MANILA — The European Chamber of Commerce of the Philippines (ECCP) is urging the government to accelerate moves in adjusting the tax system in the country in order to be more competitive in the region.
ECCP president Michael Raeuber stated Thursday that the country’s outdated tax system has been the highest in Southeast Asia which can lessen its competitiveness to attract foreign direct investments (FDIs).
Raeuber said the government needs to hasten reforms as companies are now exiting China and looking at other investment destinations in neighboring countries.
To take advantage of the opportunities, the Philippines should offer a competitive business environment, particularly easing doing of business and a tax regime that can compete with other ASEAN member-countries, the ECCP president said.
“We have to bring the Philippines forward. The government now has limited time to approve economic legislation and institute reforms,” he noted.

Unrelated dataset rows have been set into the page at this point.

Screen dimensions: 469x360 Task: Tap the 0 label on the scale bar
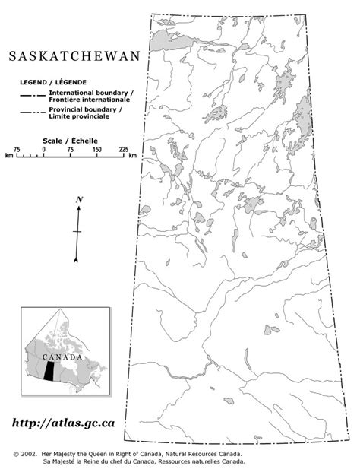pos(43,149)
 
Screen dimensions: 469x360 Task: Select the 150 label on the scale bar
pos(96,149)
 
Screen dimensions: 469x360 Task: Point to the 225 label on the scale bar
pos(123,149)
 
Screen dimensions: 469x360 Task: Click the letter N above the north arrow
pos(78,199)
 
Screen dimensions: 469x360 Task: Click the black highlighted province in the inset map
pos(49,371)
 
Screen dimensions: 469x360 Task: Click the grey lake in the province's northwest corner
pos(162,38)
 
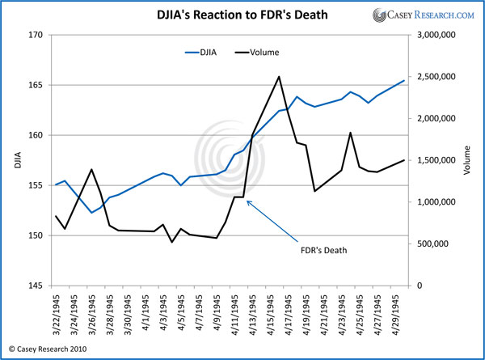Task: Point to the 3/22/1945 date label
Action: click(56, 317)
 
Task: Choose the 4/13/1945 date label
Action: click(253, 317)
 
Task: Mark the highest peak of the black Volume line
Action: click(279, 77)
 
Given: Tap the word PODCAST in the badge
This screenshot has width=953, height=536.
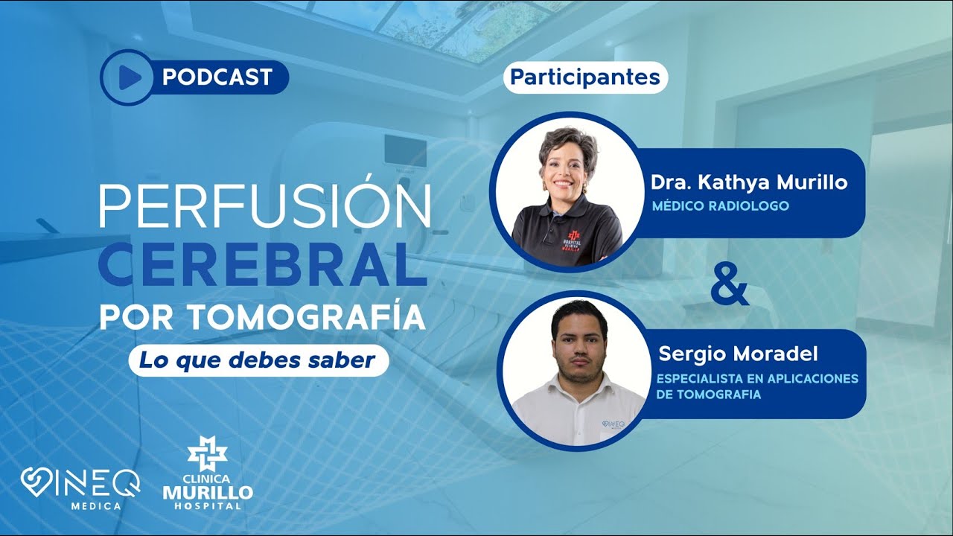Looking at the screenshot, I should [217, 77].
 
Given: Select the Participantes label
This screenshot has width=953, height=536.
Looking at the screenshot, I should [585, 77].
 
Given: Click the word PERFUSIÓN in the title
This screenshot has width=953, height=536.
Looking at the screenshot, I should [265, 206].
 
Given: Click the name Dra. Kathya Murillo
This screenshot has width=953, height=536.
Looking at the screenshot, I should [749, 183].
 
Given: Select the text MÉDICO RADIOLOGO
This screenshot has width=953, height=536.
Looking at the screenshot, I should [720, 205].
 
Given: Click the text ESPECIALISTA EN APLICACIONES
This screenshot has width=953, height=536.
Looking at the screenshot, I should [757, 379].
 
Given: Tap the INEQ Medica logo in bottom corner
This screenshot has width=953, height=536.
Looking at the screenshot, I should [80, 488].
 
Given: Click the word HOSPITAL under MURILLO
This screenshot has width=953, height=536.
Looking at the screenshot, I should [208, 506].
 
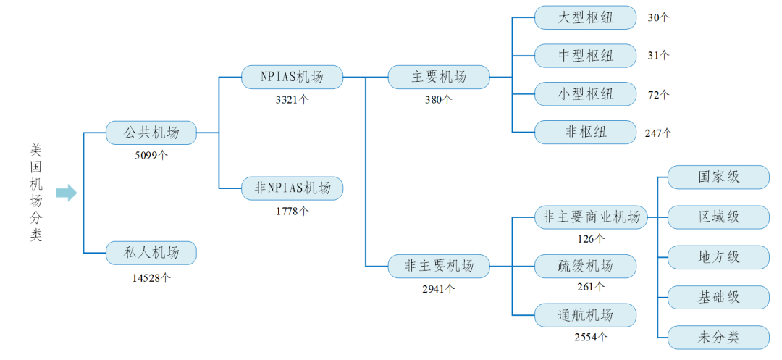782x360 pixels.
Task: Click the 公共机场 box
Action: click(x=151, y=133)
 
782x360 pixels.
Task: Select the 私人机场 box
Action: click(x=151, y=253)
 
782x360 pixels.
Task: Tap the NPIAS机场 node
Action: click(x=292, y=77)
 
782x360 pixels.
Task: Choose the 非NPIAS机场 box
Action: click(x=292, y=188)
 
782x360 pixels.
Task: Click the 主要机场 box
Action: click(x=439, y=77)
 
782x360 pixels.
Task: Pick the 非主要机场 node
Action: click(x=439, y=266)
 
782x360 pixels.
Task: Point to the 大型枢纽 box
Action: click(x=585, y=17)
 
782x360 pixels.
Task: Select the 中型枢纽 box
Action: click(x=585, y=56)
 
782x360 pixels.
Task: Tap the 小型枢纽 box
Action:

“The ECCP has been encouraging European businesses to invest in the Philippines. We are also working closely with Philippine exporters not just to Europe but to other countries. There is a need to see some action,” he added.
The ECCP said it is pushing for the adjustment of tax system in the country through Marikina Representative Romero S. Quimbo who is the chair of Ways and Means Committee in the House of Representatives.
According to Quimbo, the country’s tax bracket rates have not been adjusted since 1997 with 86 percent of income taxes being shouldered by only 16 percent of the population.
“The cost of doing business in the Philippines is higher than in competing countries in the region. With ASEAN integration starting soon, it makes good economic sense to completely overhaul our corporate and individual income taxes in order to be competitive,” he said.
Meanwhile, the ECCP reiterated that having a competitive business environment that will attract more FDIs will help the country to generate more jobs and achieve inclusive growth.